Blaming policies like tax holidays to hill states, followed by increasing excise burden to 30 per cent by levy of MRP excise, pharma MSMEs say they had to cut corners on quality to survive, ‘resulting in Gambia and Uzbekistan.’
They also allege that no more than 10 per cent MSMEs can comply with the inspection format and more stringent GMP norms which came into effect post 2005.
Pointing out that while India currently is fortunate to have a grid of skilled workers and technology to qualify as the Pharmacy of the World, they warn that if pharma MSMEs are closed down, the capacity to produce affordable drugs will be lost forever. In addition, the country loses employment to crores who make and sell drugs as part of the pharma MSME sector.
Referring to multiple instances when FIRs have been registered against officials in CDSCO, sources in pharma MSMEs wonder how the proposed Bill seeks to make the same body and officials more powerful. Their contention is that while state inspectors are answerable to multiple tiers of state government which are accessible, CDSCO inspectors are not subject to such oversight, which raises their corruption levels.

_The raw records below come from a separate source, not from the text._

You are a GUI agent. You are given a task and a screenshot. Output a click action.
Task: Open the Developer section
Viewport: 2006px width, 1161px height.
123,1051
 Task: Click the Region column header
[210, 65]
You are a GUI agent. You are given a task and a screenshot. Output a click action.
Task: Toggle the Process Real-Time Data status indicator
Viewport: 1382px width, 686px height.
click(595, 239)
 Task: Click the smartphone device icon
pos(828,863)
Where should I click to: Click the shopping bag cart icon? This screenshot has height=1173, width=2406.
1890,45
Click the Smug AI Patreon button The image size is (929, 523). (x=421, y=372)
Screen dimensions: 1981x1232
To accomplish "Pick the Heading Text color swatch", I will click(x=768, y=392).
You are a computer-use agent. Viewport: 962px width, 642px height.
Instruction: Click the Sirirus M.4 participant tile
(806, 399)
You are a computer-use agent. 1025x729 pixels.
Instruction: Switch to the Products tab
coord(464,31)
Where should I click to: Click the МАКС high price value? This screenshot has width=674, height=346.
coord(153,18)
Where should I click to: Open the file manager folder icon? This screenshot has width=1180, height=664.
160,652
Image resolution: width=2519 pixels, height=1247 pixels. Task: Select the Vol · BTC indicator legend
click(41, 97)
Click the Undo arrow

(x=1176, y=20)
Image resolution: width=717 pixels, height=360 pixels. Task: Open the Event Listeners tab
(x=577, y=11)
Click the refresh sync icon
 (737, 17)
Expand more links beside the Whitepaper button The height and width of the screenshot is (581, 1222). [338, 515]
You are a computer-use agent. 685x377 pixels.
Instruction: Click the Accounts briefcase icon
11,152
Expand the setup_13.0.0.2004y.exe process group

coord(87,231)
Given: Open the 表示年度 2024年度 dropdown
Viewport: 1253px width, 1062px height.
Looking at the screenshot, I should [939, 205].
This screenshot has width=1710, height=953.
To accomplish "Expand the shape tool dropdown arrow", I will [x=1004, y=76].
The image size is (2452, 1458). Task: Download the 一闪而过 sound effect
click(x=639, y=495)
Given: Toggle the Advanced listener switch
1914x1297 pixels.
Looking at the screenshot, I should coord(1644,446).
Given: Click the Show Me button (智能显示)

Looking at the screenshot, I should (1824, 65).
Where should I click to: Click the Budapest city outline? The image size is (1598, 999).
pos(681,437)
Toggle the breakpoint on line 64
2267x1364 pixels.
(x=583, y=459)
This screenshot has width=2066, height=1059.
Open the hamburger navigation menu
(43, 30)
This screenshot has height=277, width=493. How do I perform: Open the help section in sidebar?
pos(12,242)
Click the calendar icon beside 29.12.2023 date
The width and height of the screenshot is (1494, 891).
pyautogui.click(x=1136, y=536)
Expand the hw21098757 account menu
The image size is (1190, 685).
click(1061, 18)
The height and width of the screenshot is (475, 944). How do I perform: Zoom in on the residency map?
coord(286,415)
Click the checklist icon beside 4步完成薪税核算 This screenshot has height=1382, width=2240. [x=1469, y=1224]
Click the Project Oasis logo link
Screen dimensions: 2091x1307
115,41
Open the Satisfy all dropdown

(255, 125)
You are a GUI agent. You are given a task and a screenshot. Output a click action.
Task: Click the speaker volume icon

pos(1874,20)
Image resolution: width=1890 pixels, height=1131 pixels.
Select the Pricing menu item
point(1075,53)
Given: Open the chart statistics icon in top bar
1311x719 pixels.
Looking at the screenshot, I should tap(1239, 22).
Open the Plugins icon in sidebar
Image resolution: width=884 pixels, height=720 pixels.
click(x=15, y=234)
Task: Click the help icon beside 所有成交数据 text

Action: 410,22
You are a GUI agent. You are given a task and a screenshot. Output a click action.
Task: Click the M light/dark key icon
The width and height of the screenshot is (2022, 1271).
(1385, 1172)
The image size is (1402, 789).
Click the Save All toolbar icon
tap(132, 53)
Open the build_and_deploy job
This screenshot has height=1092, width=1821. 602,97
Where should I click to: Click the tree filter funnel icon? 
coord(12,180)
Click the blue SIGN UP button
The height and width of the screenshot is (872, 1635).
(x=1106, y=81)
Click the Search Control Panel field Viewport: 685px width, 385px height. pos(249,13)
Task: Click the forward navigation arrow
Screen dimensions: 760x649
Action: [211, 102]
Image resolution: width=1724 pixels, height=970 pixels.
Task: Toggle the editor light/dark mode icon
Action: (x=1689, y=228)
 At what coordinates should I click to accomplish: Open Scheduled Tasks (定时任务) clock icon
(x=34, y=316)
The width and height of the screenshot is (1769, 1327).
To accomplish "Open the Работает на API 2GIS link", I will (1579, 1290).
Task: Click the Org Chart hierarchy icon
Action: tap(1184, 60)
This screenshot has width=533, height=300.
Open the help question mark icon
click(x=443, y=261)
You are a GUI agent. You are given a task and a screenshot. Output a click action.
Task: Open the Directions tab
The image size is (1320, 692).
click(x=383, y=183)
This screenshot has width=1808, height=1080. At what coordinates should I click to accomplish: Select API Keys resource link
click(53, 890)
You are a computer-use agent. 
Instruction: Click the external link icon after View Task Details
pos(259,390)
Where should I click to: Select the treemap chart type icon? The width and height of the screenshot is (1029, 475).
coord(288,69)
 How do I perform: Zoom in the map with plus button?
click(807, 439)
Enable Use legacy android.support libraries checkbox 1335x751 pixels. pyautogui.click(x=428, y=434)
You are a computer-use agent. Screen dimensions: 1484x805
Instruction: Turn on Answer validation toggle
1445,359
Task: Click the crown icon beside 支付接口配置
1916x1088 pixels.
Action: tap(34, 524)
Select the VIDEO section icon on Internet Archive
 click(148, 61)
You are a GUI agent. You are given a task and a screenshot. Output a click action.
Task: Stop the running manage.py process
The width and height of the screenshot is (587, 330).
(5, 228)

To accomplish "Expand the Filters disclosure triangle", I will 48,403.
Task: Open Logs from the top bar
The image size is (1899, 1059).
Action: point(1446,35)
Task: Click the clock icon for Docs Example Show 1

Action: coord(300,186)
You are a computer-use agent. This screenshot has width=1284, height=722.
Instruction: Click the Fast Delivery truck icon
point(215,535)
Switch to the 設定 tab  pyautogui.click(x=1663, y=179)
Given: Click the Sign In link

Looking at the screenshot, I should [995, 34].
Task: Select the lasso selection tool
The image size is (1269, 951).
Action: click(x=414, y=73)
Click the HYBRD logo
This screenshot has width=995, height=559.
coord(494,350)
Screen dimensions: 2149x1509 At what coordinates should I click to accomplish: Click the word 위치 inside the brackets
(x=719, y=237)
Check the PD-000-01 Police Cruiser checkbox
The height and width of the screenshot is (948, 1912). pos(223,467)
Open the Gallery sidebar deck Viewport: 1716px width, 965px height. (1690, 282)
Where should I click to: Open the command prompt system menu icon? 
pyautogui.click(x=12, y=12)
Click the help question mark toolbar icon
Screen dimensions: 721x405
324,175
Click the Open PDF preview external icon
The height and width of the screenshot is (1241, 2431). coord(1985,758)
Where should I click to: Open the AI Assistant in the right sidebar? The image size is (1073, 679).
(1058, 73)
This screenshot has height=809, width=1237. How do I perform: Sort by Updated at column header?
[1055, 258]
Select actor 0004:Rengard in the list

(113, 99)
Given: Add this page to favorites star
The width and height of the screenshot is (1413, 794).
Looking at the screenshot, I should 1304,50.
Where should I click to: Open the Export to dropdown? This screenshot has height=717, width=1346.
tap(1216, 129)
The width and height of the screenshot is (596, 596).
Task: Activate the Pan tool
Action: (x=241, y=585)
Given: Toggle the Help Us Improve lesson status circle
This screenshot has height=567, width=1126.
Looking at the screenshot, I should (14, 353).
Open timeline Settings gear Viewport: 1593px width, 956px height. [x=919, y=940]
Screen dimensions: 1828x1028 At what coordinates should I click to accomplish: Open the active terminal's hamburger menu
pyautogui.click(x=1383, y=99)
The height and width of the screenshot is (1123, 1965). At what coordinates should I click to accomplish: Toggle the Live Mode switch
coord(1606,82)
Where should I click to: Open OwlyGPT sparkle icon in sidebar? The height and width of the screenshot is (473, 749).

Ironically, while India’s medicines watchdog the CDSCO is facing flak here, its US counterpart is in the same boat. A recent letter from the US House Energy and Commerce Committee to the FDA Commissioner, expressed concern regarding the effectiveness of the FDA’s foreign drug inspection programme, stating ‘we are worried that the United States is overly reliant on sourcing from foreign manufacturers with a demonstrated pattern of repeatedly violating FDA safety regulations.’
It is true that medical expenses push more Indian citizens below the poverty line each year, and pharma MSMEs create competition which keeps prices more affordable. However, maintaining quality standards is equally important.
While the blame game between centre and state regulators, as well as large and MSME pharma companies continues, let’s hope that legislators get a fair chance to debate the proposed bill and if not satisfied, ask for changes or defer it pending further discussion.